■ **MATERIAL FOR THE TASK**
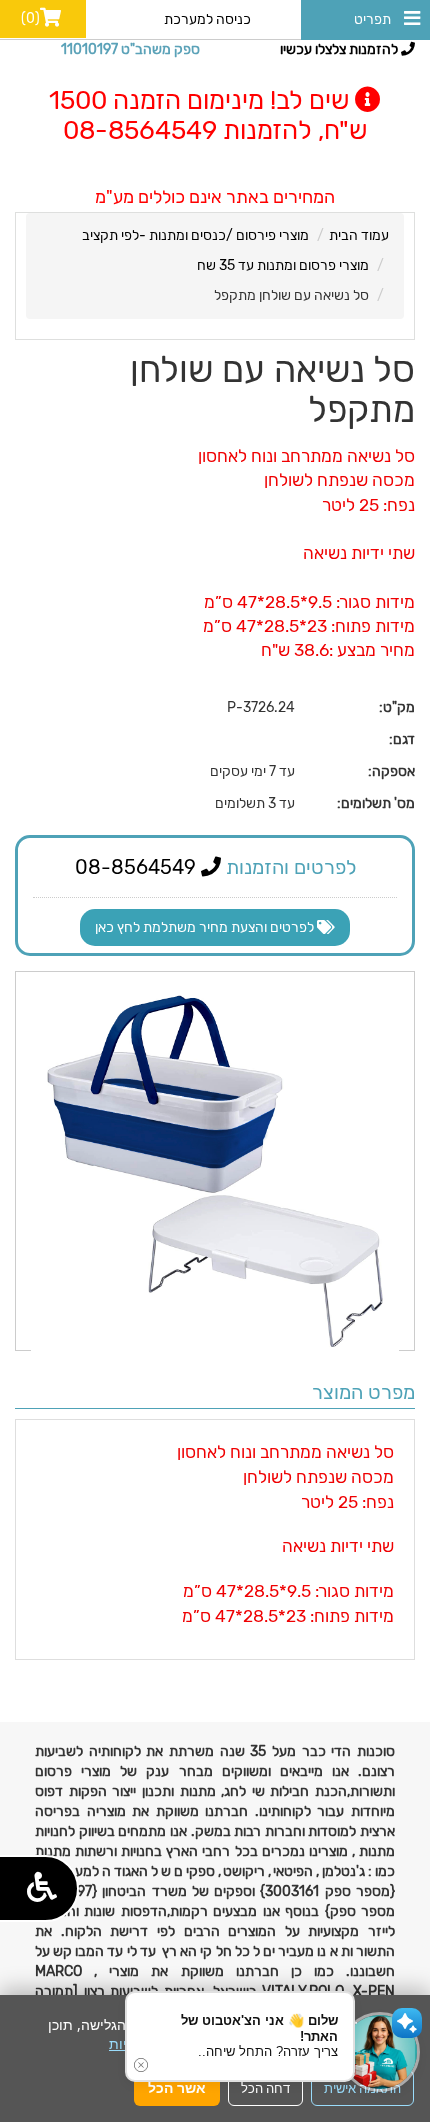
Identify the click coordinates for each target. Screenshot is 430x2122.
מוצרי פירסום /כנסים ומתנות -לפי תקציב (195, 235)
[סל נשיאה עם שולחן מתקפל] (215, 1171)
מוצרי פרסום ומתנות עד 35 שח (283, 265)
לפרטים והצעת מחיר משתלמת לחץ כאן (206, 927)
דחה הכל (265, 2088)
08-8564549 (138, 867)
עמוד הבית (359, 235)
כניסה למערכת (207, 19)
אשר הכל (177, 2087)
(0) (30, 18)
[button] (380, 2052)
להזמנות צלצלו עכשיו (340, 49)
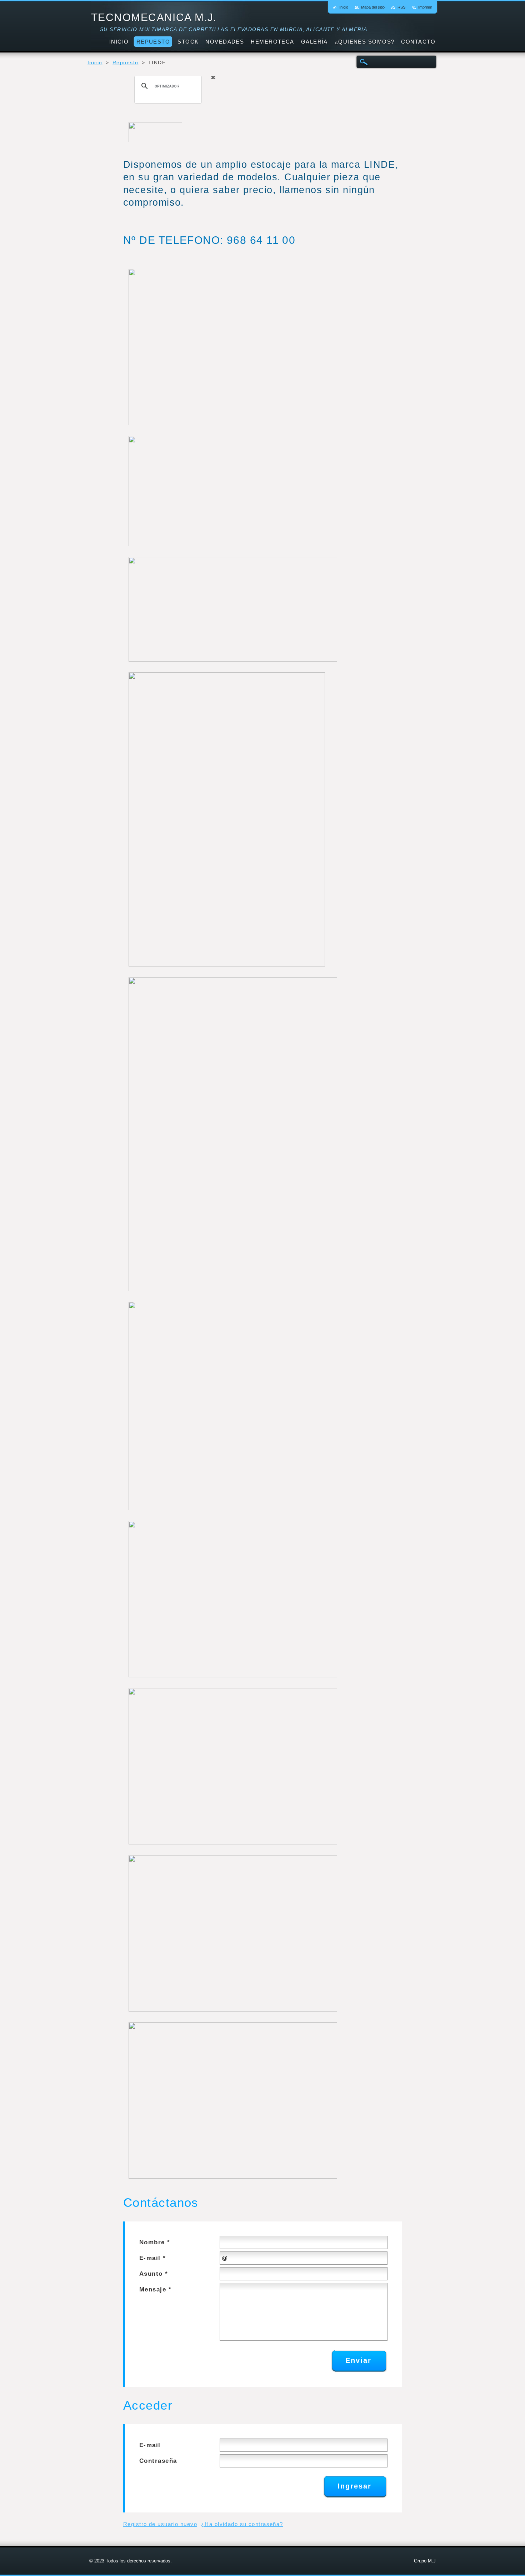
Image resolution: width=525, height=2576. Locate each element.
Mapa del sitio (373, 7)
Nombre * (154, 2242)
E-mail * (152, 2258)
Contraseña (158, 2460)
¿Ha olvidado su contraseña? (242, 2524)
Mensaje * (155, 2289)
* * *
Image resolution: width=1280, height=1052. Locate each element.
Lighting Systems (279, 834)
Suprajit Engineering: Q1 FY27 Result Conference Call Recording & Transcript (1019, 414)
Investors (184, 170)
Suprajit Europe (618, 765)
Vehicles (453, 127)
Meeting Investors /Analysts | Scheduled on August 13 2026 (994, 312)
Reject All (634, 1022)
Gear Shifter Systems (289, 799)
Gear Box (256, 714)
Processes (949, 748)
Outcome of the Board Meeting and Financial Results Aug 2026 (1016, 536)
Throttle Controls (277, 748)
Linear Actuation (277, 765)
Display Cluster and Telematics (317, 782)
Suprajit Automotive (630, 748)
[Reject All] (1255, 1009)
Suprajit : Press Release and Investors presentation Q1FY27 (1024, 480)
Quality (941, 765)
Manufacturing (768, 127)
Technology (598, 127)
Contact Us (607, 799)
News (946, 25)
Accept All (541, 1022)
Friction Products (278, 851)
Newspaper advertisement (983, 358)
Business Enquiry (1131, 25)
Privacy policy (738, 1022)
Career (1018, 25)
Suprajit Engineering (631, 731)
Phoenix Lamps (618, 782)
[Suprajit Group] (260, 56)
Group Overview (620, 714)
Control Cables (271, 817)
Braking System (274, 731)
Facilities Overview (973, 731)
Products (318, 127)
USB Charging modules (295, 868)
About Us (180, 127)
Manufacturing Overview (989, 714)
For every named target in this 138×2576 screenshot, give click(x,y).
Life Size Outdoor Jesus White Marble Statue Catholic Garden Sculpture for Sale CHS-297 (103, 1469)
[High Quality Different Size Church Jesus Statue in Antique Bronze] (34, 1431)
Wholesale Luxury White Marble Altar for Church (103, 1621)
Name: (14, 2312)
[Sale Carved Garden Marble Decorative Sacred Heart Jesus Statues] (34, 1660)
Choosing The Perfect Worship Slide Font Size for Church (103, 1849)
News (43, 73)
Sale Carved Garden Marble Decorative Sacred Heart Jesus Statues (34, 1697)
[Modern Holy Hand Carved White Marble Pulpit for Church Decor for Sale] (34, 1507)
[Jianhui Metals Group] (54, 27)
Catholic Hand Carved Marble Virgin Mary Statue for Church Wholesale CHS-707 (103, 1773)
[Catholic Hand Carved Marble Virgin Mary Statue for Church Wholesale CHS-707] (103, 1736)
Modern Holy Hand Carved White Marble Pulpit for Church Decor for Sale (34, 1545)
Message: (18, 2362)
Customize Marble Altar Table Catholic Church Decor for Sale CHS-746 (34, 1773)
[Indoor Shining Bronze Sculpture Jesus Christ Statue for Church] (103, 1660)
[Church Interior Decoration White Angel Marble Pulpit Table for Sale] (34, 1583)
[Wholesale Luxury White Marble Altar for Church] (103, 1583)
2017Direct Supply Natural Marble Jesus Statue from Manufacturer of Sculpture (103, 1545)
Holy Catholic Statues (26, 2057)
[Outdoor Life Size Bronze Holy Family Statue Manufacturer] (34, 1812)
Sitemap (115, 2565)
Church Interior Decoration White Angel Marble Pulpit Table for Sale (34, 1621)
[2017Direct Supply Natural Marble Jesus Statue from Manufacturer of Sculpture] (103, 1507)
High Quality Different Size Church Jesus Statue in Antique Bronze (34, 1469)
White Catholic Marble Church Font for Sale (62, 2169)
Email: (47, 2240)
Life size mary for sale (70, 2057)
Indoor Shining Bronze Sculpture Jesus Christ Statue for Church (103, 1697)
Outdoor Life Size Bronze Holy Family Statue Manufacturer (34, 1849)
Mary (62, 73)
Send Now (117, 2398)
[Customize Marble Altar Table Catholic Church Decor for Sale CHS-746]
---
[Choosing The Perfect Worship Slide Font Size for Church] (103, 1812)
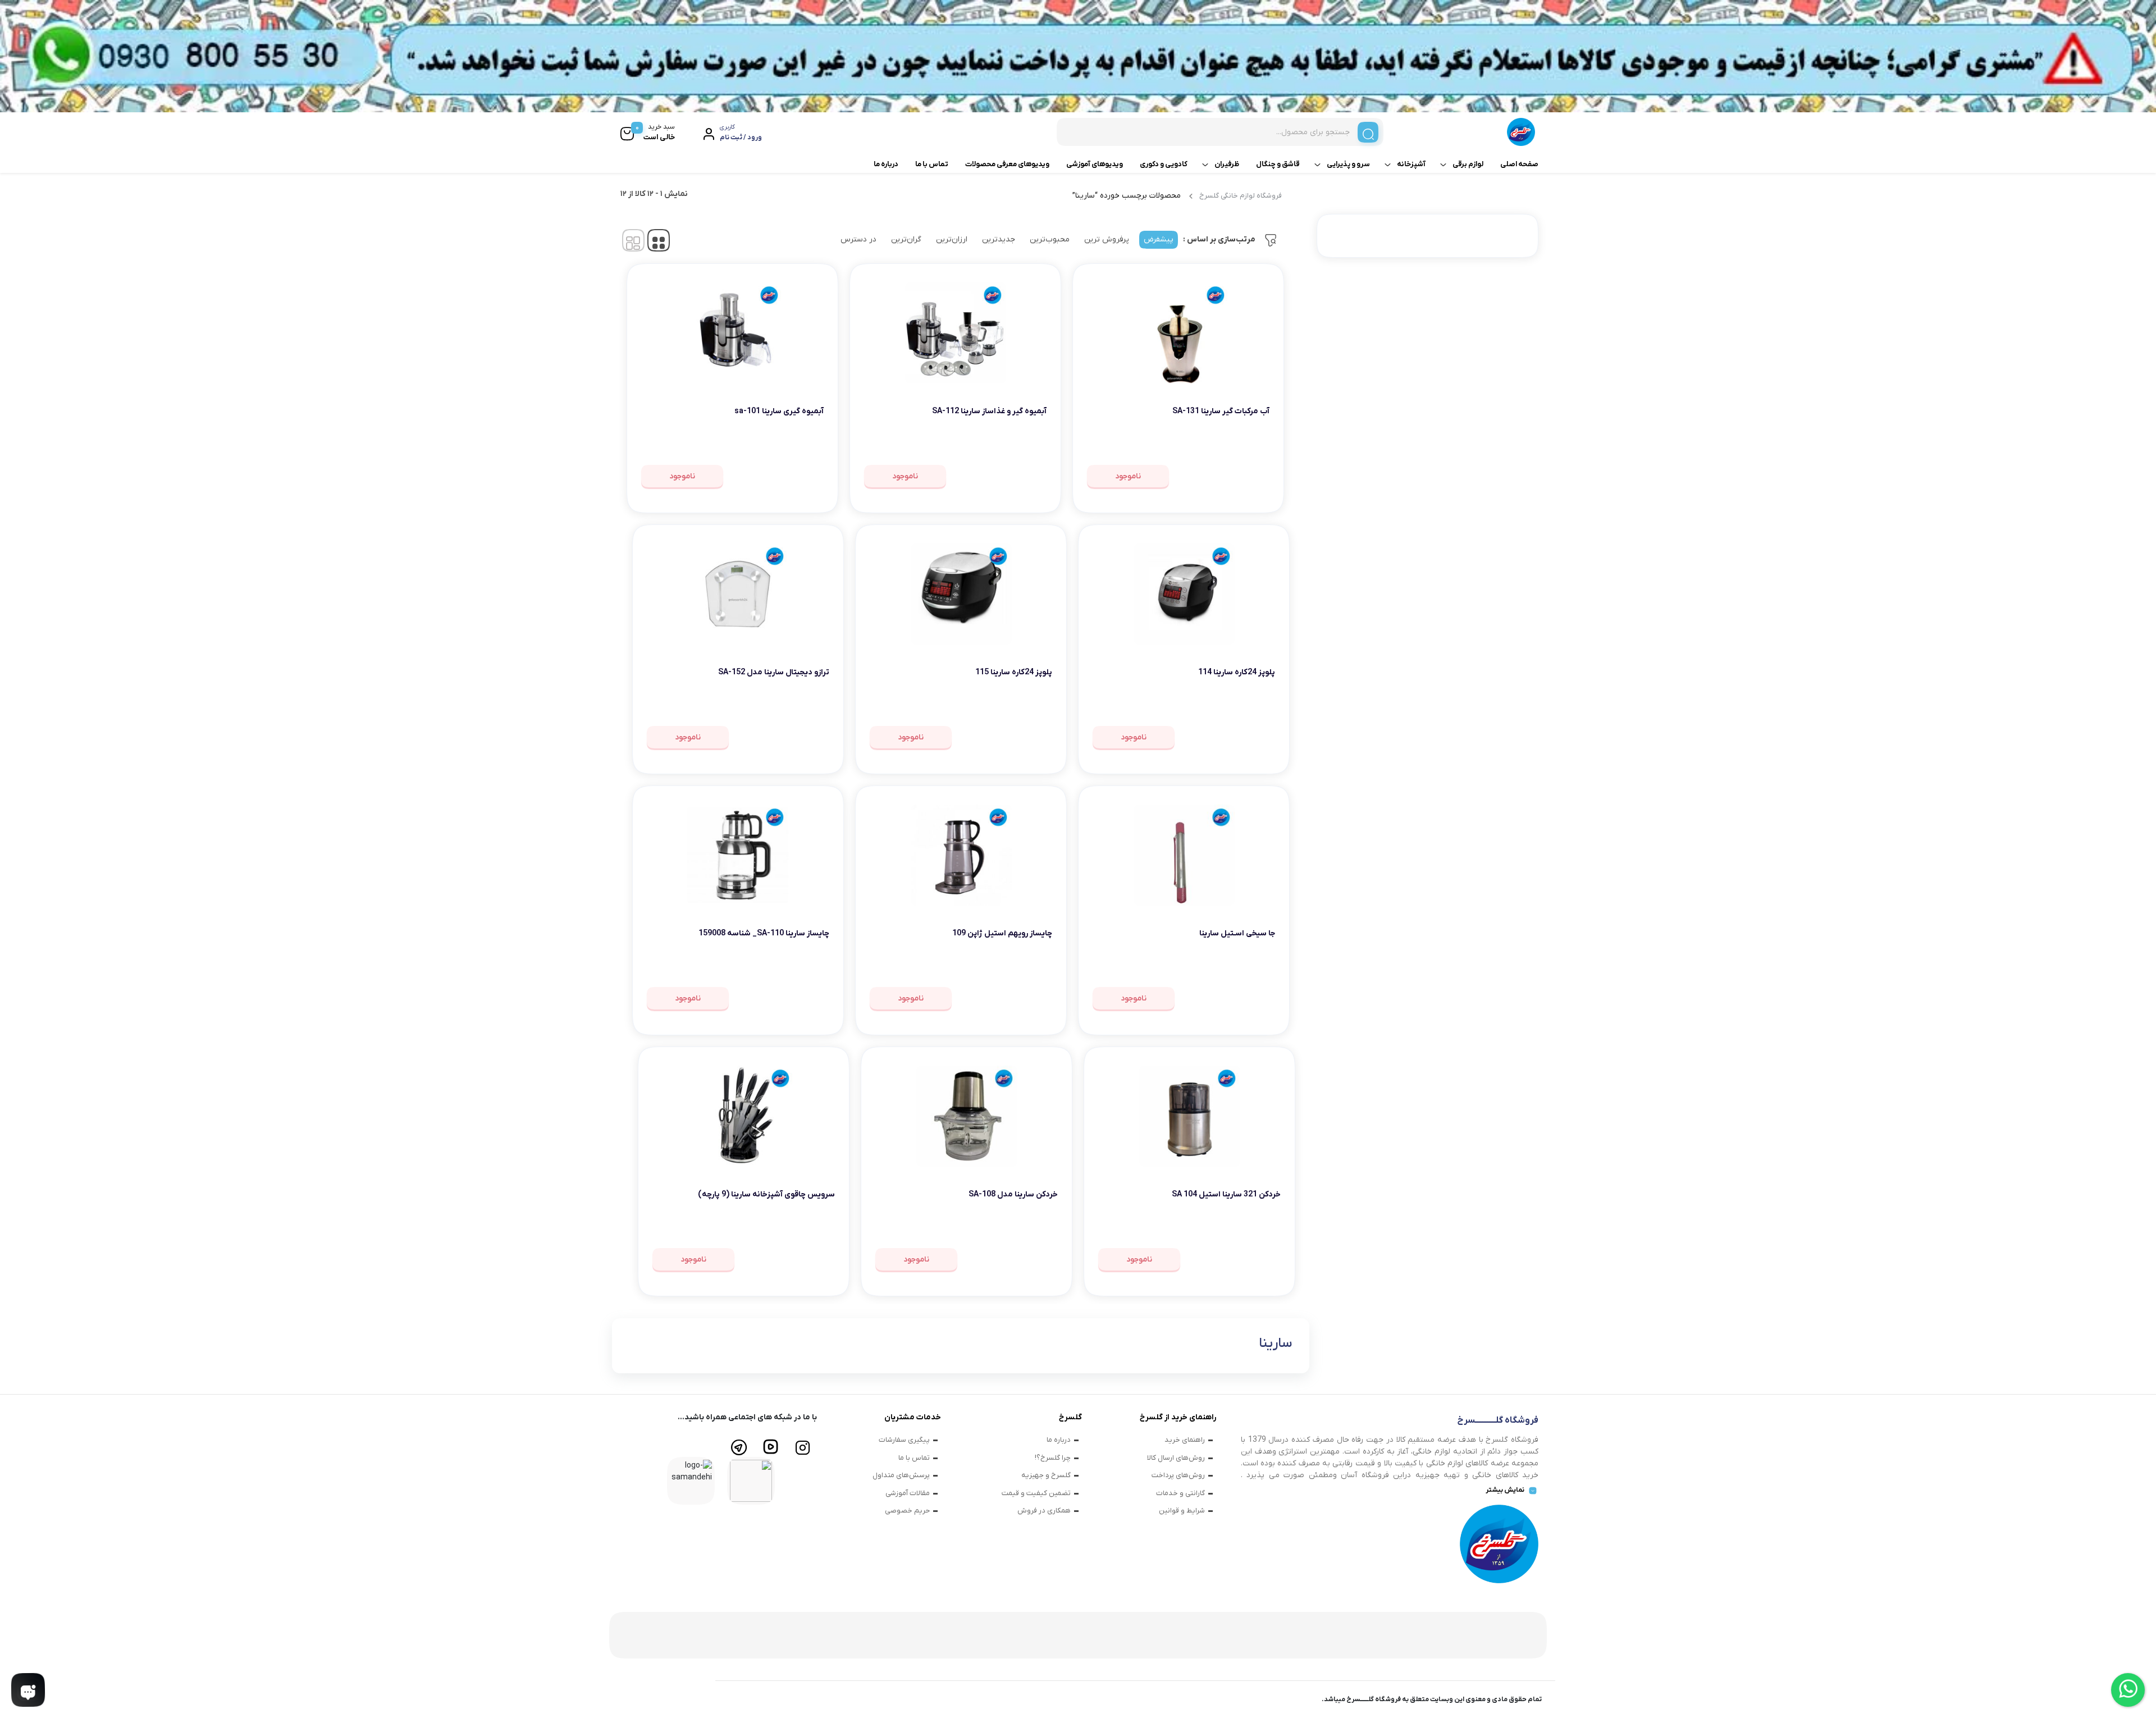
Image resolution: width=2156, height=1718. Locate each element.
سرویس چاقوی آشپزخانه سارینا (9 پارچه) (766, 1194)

■ **ASSIGNMENT**
Within the listing above, write out the stretch from the line with "[סל נשיאה עם שולחן מתקפל] (215, 1171)" through the line with "Mensaje * (155, 2289)" exactly. Any pictures are to be left out.

■ **ANSWER BOX**
[סל נשיאה עם שולחן מתקפל] (215, 1171)
מוצרי פרסום ומתנות עד 35 שח (283, 265)
לפרטים והצעת מחיר משתלמת לחץ כאן (206, 927)
דחה הכל (265, 2088)
08-8564549 (138, 867)
עמוד הבית (359, 235)
כניסה למערכת (207, 19)
אשר הכל (177, 2087)
(0) (30, 18)
[button] (380, 2052)
להזמנות צלצלו עכשיו (340, 49)
Image resolution: width=525, height=2576. Locate each element.
Mapa del sitio (373, 7)
Nombre * (154, 2242)
E-mail * (152, 2258)
Contraseña (158, 2460)
¿Ha olvidado su contraseña? (242, 2524)
Mensaje * (155, 2289)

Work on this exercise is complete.